Overall, I’ve chosen each of these at different times for different reasons and I don’t think there is a one size fits all. You really do have to evaluate your situation to determine which approach is the best for you.

Risk-Reward Ratio

A few times through this, I’ve mentioned risk and reward. Over the years, I’ve come to realize that I am much better off when I treat pay negotiations the same way I would treat any other investment. If a company is asking me to give up a guarantee (salary) and accept a risk (bonus, equity, commission, etc) then there needs to be a reward (larger potential total compensation). Similarly, I also have to evaluate the likelihood of the risk (both positive and negative outcomes). For me, I look for a minimum risk-reward ratio of 1 to 2 when it comes to compensation package. That is, for every one dollar I put at risk I expect two dollars of potential return. So, if a company wants me to convert 15% of my base pay to bonus then I expect a bonus of 30%. The first 15% is the potential to get back to even and the second 15% is my potential return on investment.

Similarly, as I discussed with equity, I also have to evaluate the potential for me to earn that money in a lower risk way. Equity takes time to realize, usually to the tune of at least 3 to 5 years but sometimes more. A small multiple of annual salary spread over many years is easy to accomplish with either a pay raise or even some part time side work. I for example have built websites and done some off platform app consultations on the side to make extra money. Some people do part time contract work on platform on the side (check your non-competes and company policies before doing this). For equity, my risk-reward ratio is more about the years I expect to invest. For each year I expect to commit, I look for some multiplier times my annual compensation which would be challenging to obtain through other means.
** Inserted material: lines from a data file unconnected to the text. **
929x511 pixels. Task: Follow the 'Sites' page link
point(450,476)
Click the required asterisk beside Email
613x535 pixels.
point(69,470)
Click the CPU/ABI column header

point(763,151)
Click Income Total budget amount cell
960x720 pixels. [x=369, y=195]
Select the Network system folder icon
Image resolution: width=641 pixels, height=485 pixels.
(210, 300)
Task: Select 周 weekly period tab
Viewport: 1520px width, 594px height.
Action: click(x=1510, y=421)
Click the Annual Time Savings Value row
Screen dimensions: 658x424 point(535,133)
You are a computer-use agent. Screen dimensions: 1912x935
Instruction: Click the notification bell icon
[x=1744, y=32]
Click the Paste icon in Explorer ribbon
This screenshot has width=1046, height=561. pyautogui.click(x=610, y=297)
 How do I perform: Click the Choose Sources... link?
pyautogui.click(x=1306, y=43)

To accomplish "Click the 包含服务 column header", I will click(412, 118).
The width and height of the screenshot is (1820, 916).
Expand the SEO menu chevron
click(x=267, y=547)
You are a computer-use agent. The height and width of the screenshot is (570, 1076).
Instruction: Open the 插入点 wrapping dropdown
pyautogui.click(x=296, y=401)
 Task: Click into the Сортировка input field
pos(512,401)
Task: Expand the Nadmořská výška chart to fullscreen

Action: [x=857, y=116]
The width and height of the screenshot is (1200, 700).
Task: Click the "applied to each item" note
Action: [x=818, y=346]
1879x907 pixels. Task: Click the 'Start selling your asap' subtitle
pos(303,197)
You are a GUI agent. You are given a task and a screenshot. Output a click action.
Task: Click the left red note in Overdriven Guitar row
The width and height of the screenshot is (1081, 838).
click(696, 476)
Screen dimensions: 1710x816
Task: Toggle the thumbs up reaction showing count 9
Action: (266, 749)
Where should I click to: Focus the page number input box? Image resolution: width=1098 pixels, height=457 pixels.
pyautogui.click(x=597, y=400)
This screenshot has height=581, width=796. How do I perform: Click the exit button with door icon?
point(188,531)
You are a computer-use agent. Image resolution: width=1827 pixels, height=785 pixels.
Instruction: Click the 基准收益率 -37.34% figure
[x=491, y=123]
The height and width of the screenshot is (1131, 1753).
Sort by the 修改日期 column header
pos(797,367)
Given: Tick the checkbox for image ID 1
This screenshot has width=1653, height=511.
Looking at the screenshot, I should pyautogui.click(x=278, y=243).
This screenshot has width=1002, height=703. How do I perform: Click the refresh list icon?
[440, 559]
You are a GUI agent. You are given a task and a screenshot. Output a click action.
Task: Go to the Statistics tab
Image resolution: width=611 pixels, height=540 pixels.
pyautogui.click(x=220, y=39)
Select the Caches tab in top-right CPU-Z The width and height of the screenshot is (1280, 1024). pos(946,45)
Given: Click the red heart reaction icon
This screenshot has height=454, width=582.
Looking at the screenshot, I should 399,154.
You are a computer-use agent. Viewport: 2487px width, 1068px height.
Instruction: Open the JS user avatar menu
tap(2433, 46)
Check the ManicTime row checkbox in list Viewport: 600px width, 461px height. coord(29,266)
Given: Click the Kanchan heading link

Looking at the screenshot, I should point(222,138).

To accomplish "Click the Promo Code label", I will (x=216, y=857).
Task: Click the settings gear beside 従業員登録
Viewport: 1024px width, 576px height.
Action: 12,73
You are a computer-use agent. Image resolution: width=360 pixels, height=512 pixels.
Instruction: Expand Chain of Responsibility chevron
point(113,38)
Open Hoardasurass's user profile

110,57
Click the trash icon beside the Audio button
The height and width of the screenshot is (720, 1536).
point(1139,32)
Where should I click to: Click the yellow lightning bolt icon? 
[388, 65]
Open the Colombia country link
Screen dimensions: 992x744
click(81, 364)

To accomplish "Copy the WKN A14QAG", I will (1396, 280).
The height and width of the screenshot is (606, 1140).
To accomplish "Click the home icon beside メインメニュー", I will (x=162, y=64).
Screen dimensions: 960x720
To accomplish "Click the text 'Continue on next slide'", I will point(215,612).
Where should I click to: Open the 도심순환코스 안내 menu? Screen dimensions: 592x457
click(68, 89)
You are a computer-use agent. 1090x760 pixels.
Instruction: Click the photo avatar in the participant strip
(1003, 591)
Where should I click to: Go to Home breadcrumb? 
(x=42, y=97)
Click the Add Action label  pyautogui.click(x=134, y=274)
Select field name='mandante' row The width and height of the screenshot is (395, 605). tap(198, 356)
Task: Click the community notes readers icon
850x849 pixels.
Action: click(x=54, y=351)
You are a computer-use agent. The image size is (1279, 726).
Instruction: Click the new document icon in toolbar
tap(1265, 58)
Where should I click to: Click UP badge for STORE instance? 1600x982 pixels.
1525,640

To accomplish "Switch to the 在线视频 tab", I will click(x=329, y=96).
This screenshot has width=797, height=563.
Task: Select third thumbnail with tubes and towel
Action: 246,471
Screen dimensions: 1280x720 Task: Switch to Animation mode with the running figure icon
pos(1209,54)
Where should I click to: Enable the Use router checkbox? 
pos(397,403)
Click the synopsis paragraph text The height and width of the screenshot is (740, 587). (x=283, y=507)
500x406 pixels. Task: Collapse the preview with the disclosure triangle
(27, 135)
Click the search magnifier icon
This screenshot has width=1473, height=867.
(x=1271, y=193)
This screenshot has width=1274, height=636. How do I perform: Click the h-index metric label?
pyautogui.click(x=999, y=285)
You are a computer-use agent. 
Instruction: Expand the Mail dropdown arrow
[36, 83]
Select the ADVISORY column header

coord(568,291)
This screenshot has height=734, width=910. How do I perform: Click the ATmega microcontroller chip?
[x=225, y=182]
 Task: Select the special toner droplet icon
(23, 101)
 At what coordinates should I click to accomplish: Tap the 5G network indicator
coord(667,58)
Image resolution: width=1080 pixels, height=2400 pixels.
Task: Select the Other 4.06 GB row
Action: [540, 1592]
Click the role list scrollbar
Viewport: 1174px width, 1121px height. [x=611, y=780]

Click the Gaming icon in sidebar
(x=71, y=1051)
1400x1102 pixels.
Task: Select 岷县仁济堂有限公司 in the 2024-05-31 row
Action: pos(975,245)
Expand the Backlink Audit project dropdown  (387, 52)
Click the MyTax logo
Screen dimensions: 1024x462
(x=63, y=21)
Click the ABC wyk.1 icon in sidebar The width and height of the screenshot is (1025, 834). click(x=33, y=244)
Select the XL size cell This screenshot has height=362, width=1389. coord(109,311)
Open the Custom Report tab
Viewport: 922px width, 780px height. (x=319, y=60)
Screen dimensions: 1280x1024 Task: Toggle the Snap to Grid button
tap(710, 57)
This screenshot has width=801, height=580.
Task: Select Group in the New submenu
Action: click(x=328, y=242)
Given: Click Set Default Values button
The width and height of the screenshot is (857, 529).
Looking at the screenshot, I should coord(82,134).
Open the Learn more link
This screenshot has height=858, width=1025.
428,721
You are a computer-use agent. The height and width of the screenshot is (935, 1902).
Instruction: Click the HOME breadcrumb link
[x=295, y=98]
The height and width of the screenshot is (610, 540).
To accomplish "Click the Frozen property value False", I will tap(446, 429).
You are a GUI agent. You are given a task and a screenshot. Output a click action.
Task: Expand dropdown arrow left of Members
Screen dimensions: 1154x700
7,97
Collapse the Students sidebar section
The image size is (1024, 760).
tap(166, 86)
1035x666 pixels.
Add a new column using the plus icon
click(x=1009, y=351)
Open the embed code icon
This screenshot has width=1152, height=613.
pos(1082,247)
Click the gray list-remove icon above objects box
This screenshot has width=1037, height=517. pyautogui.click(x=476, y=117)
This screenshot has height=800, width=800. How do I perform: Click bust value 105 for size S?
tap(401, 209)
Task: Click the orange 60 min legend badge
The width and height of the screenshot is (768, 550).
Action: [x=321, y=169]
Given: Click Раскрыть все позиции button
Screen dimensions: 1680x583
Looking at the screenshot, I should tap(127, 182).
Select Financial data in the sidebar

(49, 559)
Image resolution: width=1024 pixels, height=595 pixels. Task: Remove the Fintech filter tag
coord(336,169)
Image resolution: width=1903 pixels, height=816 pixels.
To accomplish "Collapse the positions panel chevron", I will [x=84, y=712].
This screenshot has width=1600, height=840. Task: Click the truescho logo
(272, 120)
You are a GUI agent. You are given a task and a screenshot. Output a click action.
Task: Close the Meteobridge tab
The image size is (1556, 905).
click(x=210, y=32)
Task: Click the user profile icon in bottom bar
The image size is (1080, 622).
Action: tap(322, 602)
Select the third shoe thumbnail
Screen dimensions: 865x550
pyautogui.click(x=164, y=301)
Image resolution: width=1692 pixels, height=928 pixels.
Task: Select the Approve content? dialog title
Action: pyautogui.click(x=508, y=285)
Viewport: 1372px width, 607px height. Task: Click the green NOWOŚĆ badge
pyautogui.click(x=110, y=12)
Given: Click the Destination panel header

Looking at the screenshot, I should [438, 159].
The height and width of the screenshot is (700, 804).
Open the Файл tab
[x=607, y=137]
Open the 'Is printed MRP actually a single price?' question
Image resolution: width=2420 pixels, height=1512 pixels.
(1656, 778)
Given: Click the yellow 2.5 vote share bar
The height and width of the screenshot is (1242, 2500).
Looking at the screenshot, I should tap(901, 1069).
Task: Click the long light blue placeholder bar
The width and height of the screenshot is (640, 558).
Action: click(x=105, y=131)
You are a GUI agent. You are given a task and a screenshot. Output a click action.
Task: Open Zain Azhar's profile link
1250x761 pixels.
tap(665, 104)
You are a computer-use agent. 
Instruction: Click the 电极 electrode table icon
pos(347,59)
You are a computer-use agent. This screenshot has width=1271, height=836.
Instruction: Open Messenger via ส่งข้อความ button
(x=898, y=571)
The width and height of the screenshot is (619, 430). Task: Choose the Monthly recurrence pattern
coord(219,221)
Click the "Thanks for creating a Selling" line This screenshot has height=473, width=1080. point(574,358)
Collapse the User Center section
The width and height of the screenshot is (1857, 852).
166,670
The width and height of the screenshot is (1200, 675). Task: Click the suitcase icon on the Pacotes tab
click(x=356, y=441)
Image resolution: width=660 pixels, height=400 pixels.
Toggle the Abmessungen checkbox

So if I can easily make 25% of my annual salary through other means per year, I’m not likely to worry myself with the equity unless the reward is twice that amount. That’s not to say it is or is not a reasonable expectation that I will receive an equity offer in that range. Your risk calculation may be different, especially if on average you stay with most companies for 5 years or more. This is just an example of how I calculate the risk-reward ratio that I need for equity to hold weight for me.

The important thing is to begin to view these transactions as risk and reward. Decide for yourself up front what sorts of risk you are willing to take and how much reward you expect to get in return. Too often in the past, I’ve taken on risk and didn’t really understand what I was doing or what I could expect to get out of it. These conversations can be very emotionally driven and feel like a lottery rush, so it’s important to remember that math can help ground you and make the best decision.


So to sum up my overall approach to pay and negotiations:

  1. I place the highest value on base compensation (salary or hourly) because I can’t spend or invest promises for money tomorrow. That means avoiding trading base compensation for variable pay
  2. Securing a good health plan, HSA, and 401K plan are next on my list
  3. When evaluating variable pay (bonus, commission, equity, etc), I treat it as a risk analysis and calculate the likelihood of outcomes and the risk-reward ratio to determine if the compensation component is worth it
  4. I avoid negotiating and try to either accept or reject first offers and encourage employers to make their best offer first
  5. I’ve never been afraid to look for a better opportunity or to take it if I find one

Overall, discussing anything around pay and negotiations can be a really sensitive subject but I feel it is important that we have them. Knowledge is power and if you are like me then you probably feel like that scale is tipped against you when talking to potential employers. Most of the time all I am equipped with is “this is what I make now”. To overcome that I’ve developed a better strategy over the years that has worked well for me and I hope it helps you develop or refine your own strategy.